Taxonomy and evolution
|Internal relationships of African Pteropodidae based on combined evidence of mitochondrial and nuclear DNA. One species each of Pteropodinae, Nyctimeninae, and Cynopterinae, which are not found in Africa, were included as outgroups.
The family Pteropodidae was first described in 1821 by British zoologist John Edward Gray. He named the family "Pteropidae" (after the genus Pteropus) and placed it within the now-defunct order Fructivorae. Fructivorae contained one other family, the now-defunct Cephalotidae, containing one genus, Cephalotes (now recognized as a synonym of Dobsonia). Gray's spelling was possibly based on a misunderstanding of the suffix of "Pteropus". "Pteropus" comes from Ancient Greek "pterón" meaning "wing" and "poús" meaning "foot". The Greek word pous of Pteropus is from the stem word pod-; therefore, Latinizing Pteropus correctly results in the prefix "Pteropod-".:230 French biologist Charles Lucien Bonaparte was the first to use the corrected spelling Pteropodidae in 1838.:230
In 1875, Irish zoologist George Edward Dobson was the first to split the order Chiroptera (bats) into two suborders: Megachiroptera (sometimes listed as Macrochiroptera) and Microchiroptera, which are commonly abbreviated to megabats and microbats. Dobson selected these names to allude to the body size differences of the two groups, with many fruit-eating bats being larger than insect-eating bats. Pteropodidae was the only family he included within Megachiroptera.

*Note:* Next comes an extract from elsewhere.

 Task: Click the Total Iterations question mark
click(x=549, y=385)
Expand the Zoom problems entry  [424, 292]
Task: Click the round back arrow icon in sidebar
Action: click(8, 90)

A 2001 study found that the dichotomy of megabats and microbats did not accurately reflect their evolutionary relationships. Instead of Megachiroptera and Microchiroptera, the study's authors proposed the new suborders Yinpterochiroptera and Yangochiroptera. This classification scheme has been verified several times subsequently and remains widely supported as of 2019. Since 2005, this suborder has alternatively been called "Pteropodiformes".:520–521 Yinpterochiroptera contained species formerly included in Megachiroptera (all of Pteropodidae), as well as several families formerly included in Microchiroptera: Megadermatidae, Rhinolophidae, Nycteridae, Craseonycteridae, and Rhinopomatidae. Two superfamilies comprise Yinpterochiroptera: Rhinolophoidea—containing the above families formerly in Microchiroptera—and Pteropodoidea, which only contains Pteropodidae.
In 1917, Danish mammalogist Knud Andersen divided Pteropodidae into three subfamilies: Macroglossinae, Pteropinae (corrected to Pteropodinae), and Harpyionycterinae.:496 A 1995 study found that Macroglossinae as previously defined, containing the genera Eonycteris, Notopteris, Macroglossus, Syconycteris, Melonycteris, and Megaloglossus, was paraphyletic, meaning that the subfamily did not group all the descendants of a common ancestor.:214 Subsequent publications consider Macroglossini as a tribe within Pteropodinae that contains only Macroglossus and Syconycteris. Eonycteris and Melonycteris are within other tribes in Pteropodinae, Megaloglossus was placed in the tribe Myonycterini of the subfamily Rousettinae, and Notopteris is of uncertain placement.
Other subfamilies and tribes within Pteropodidae have also undergone changes since Andersen's 1917 publication. In 1997, the pteropodids were classified into six subfamilies and nine tribes based on their morphology, or physical characteristics. A 2011 genetic study concluded that some of these subfamilies were paraphyletic and therefore they did not accurately depict the relationships among megabat species. Three of the subfamilies proposed in 1997 based on morphology received support: Cynopterinae, Harpyionycterinae, and Nyctimeninae. The other three clades recovered in this study consisted of Macroglossini, Epomophorinae + Rousettini, and Pteropodini + Melonycteris. A 2016 genetic study focused only on African pteropodids (Harpyionycterinae, Rousettinae, and Epomophorinae) also challenged the 1997 classification. All species formerly included in Epomophorinae were moved to Rousettinae, which was subdivided into additional tribes. The genus Eidolon, formerly in the tribe Rousettini of Rousettinae, was moved to its own subfamily, Eidolinae.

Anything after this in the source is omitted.